BIDS Tutorial Series: HeuDiConv Walkthrough

May 17, 2018

Introduction

Welcome back to the next tutorial in the tutorial series “Getting Started with BIDS”. In this tutorial, we will be utilizing an off-the-shelf solution called HeuDiConv. This tutorial will illustrate a detailed step-by-step guide on how to use HeuDiConv. The guide will take one subject and iteratively add one session at a time until the dataset is organized and validated. This part will provide separate command line inputs to run HeuDiConv. We will be using DICOMs from the MyConnectome dataset found here and following the BIDS Specification version 1.1.0. Another tutorial has described using HeuDiConv on a different dataset. The next part of this tutorial series will examine another off-the-shelf solution to consider using to convert your dataset into a validated BIDS dataset.
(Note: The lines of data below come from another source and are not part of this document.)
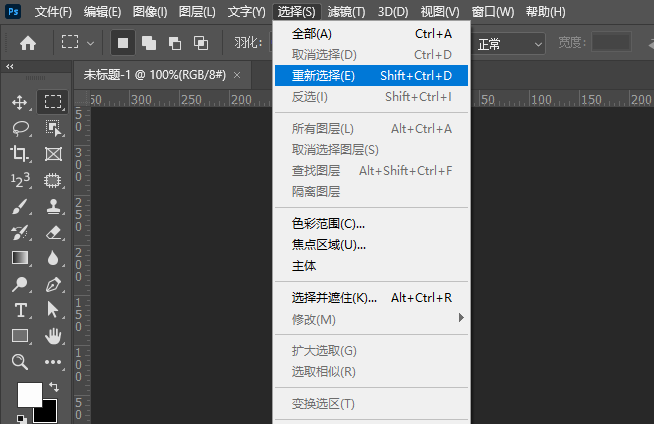Click the Home button in options bar

pos(28,43)
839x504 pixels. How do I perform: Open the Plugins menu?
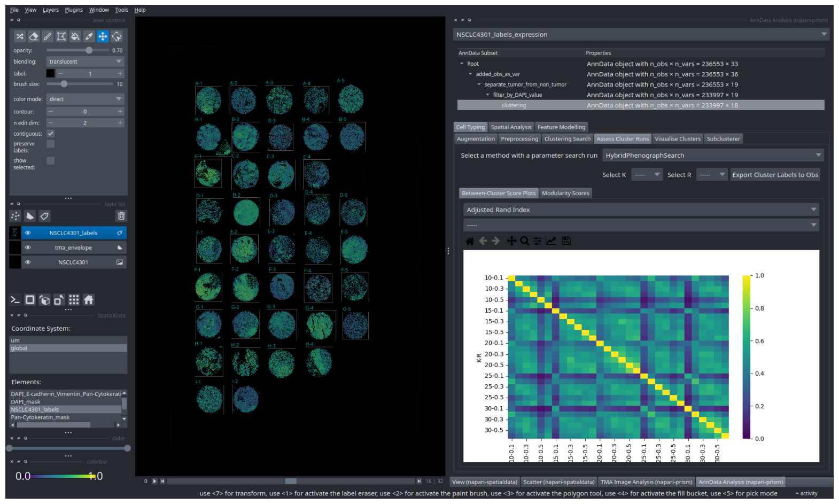(74, 10)
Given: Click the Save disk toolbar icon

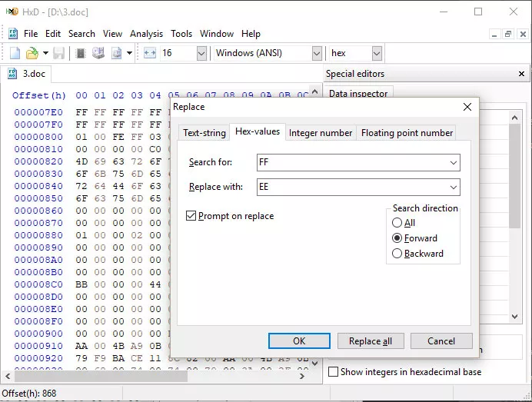Looking at the screenshot, I should tap(58, 53).
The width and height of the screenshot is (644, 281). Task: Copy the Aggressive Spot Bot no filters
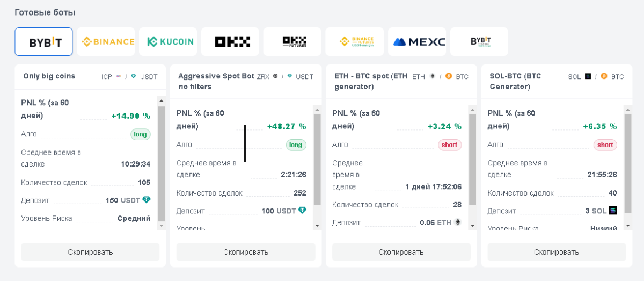pyautogui.click(x=246, y=252)
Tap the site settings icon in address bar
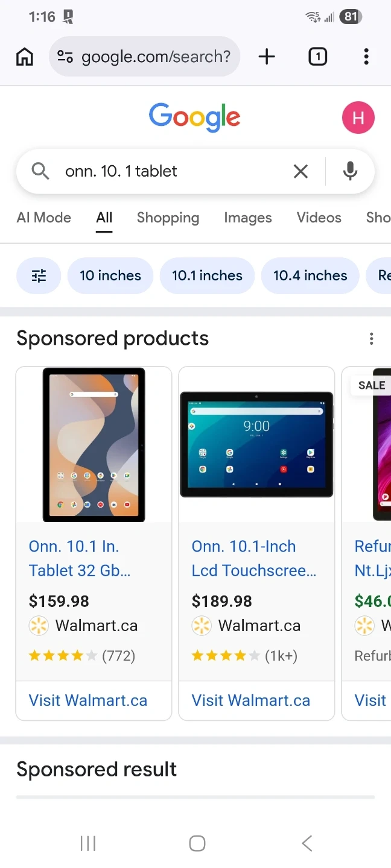This screenshot has height=868, width=391. pyautogui.click(x=65, y=57)
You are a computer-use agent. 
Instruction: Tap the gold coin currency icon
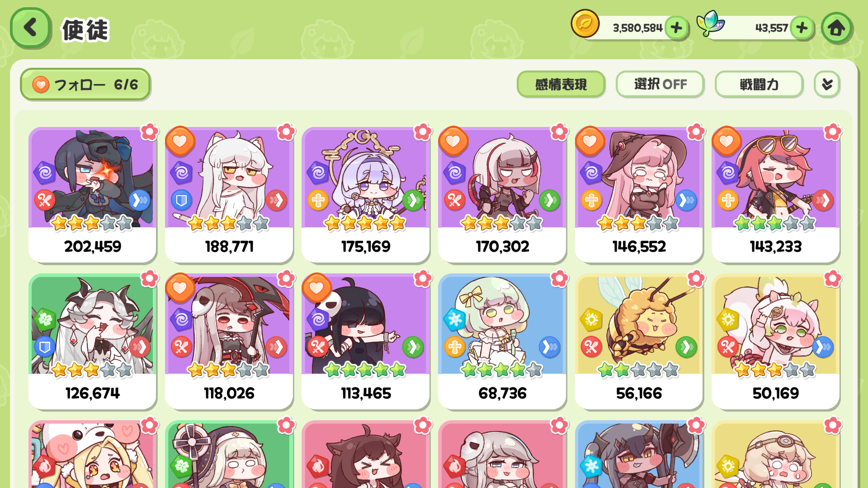point(585,23)
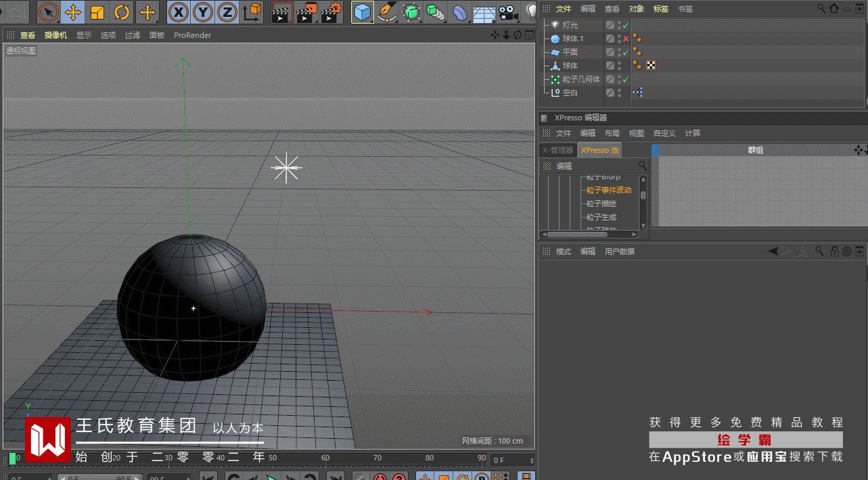
Task: Toggle the X axis lock
Action: (179, 12)
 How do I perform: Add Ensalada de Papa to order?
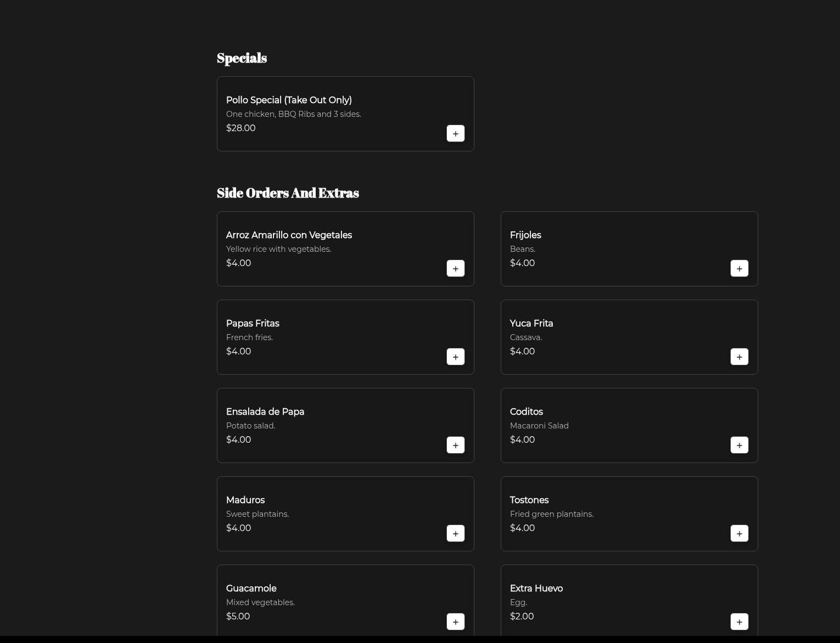455,445
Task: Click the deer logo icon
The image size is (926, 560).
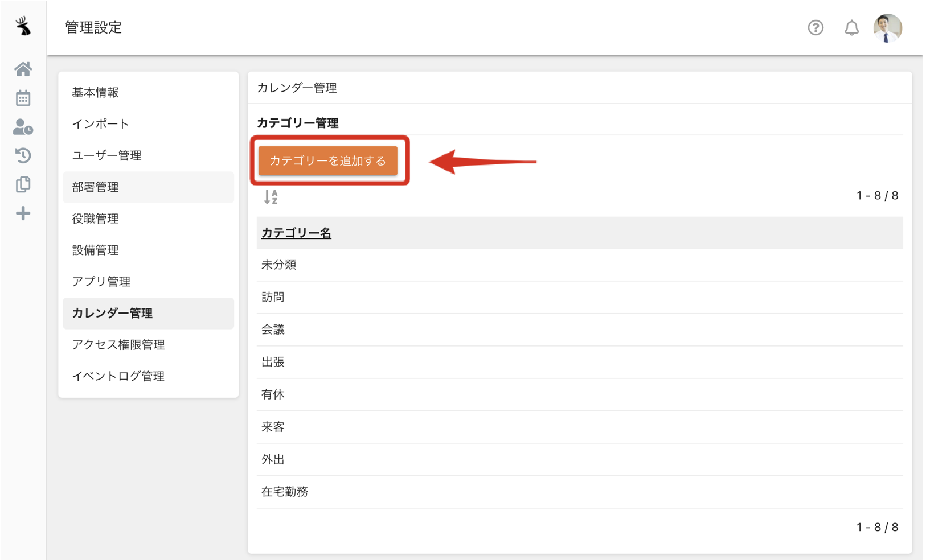Action: pyautogui.click(x=23, y=26)
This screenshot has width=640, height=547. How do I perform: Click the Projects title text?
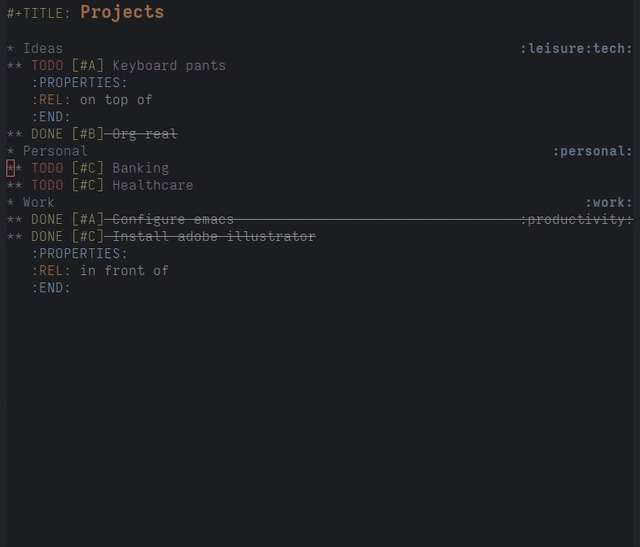[121, 13]
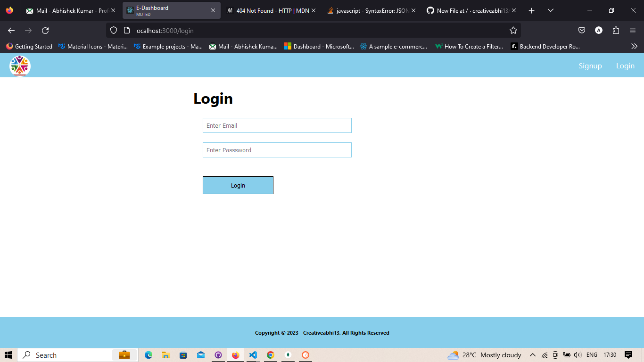
Task: Open Postman from the taskbar
Action: tap(305, 355)
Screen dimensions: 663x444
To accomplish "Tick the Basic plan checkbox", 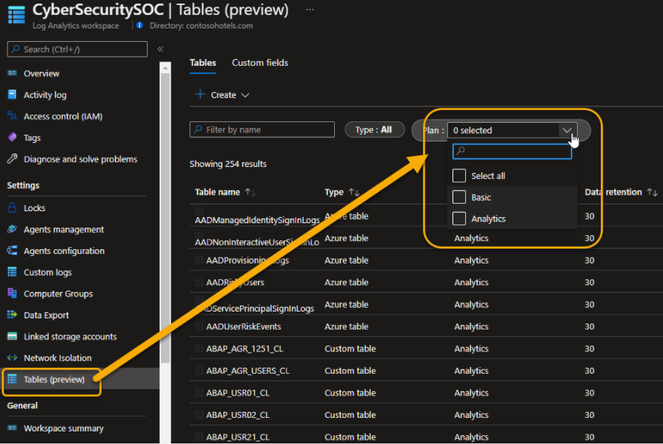I will (459, 197).
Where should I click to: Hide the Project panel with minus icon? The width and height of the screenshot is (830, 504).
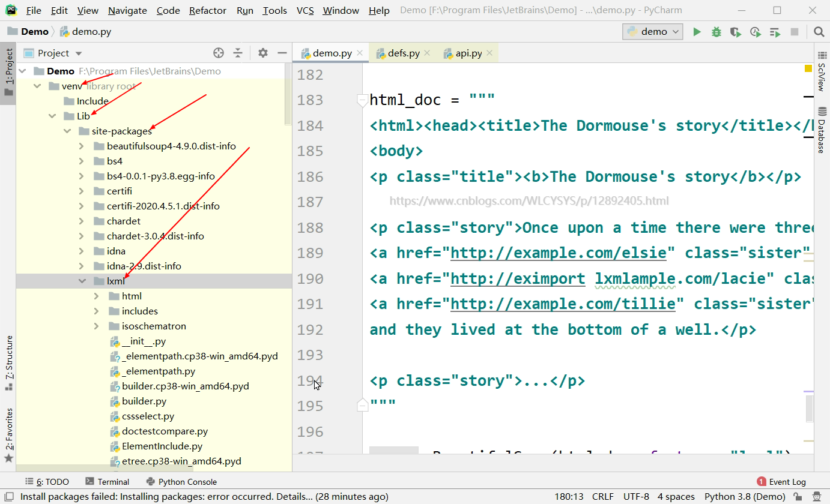point(282,53)
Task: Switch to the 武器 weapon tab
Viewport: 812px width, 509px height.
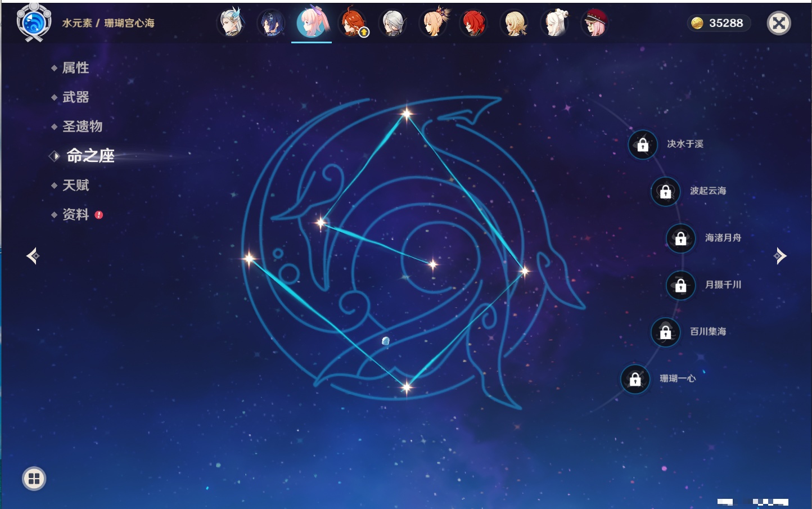Action: click(75, 97)
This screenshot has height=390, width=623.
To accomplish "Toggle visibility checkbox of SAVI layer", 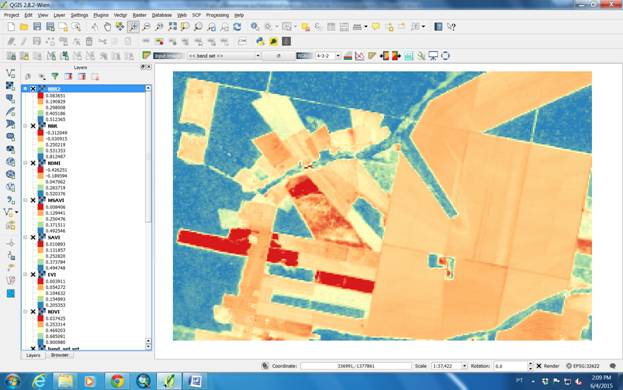I will coord(33,237).
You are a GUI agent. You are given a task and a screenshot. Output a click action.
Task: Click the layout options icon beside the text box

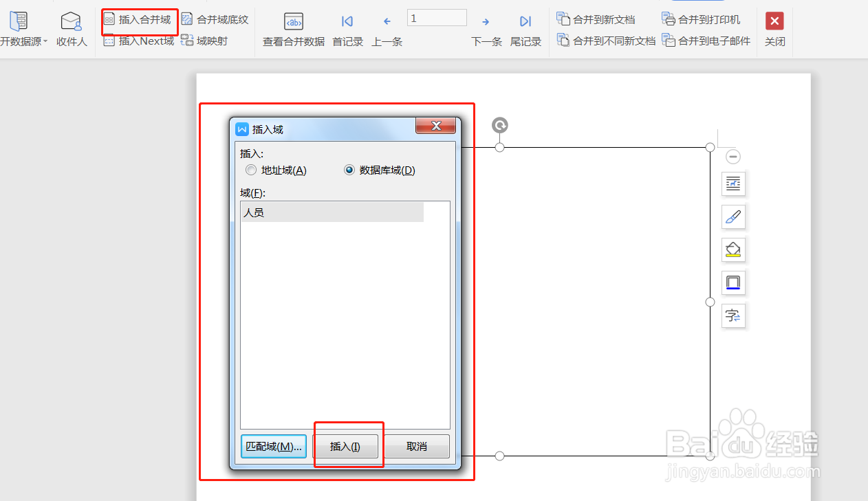(733, 183)
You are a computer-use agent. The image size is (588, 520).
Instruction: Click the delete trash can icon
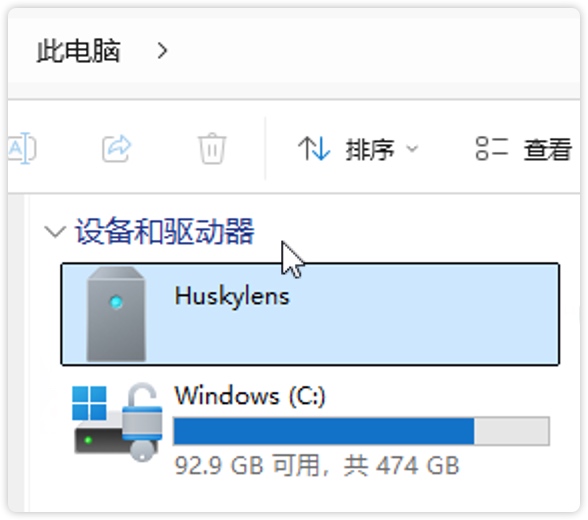coord(212,148)
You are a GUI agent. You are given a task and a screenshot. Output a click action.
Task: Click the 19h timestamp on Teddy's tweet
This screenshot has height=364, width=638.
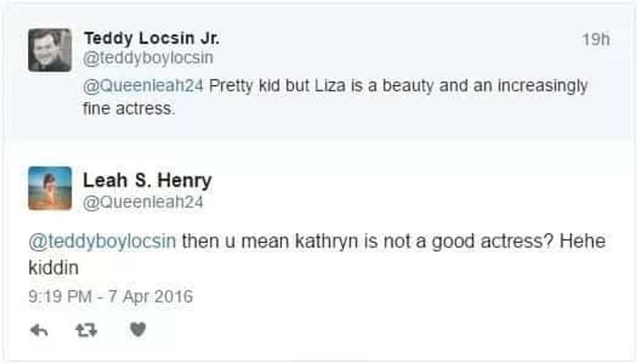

For surfacing questions, we please ask if you may direct them to NeuroStars with the “bids” tag. NeuroStars is an active platform with many BIDS experts.

Table of Contents

  1. Setting up your environment
  2. Run HeuDiConv on ses-001 scans to get the dicominfo file
  3. Examine ses-001 dicominfo file to generate heuristic.py
  4. Run HeuDiConv on ses-001 scans with heuristic.py and validate
  5. Run HeuDiConv on ses-005 scans to get the dicominfo file
  6. Examine ses-005 dicominfo file and update heuristic.py
  7. Run HeuDiConv on ses-005 scans with updated heuristic.py and validate
  8. Run HeuDiConv on ses-025 scans to get the dicominfo file
  9. Examine ses-025 dicominfo file and update heuristic.py
  10. Run HeuDiConv on ses-025 scans with updated heuristic.py and validate

2A. Guide to using HeuDiConv

Step 1. To begin, we first need to initialize the environment. We will be utilizing Docker for running HeuDiConv. After one has gotten Docker, we can use the command line to download HeuDiConv. The command is shown below. Once that has downloaded, one may begin the conversation

docker pull nipy/heudiconv:latest

We will be starting with converting ses-001 within sub-01.

dicom_1struc

Step 2. We are ready to run HeuDiConv. The command syntax can be seen below. Let’s break down this syntax. The ‘docker run –rm -it’ is calling docker. The ‘-v /Users/franklinfeingold/Desktop/HeuDiConv_walkthrough:/base’ is mounting this path and calling it base. This means that base can be used instead of the entire path. The ‘nipy/heudiconv:latest’ is calling the latest version of HeuDiConv. The -d is the dicom directory. Notice we started the path with /base instead of the full path and subject and session are curly bracketed, this is because they are defined later in the call as -s for subject and -ss for session. The -o is where the .heudiconv directory will be, -f is for the heuristic file, and -c is the converter to use.

docker run --rm -it -v /Users/franklinfeingold/Desktop/HeuDiConv_walkthrough:/base nipy/heudiconv:latest -d /base/Dicom/sub-{subject}/ses-{session}/SCANS/*/DICOM/*.dcm -o /base/Nifti/ -f convertall -s 01 -ss 001 -c none --overwrite

This command will output a hidden .heudiconv folder within the Nifti folder that contains a dicominfo .tsv file used to construct the heuristic file.

Step 3. Now copy the dicominfo .tsv file out of the hidden .heudiconv folder. We temporarily placed this folder at the same level as Dicom and Nifti. This file is used to construct the heuristic.py file.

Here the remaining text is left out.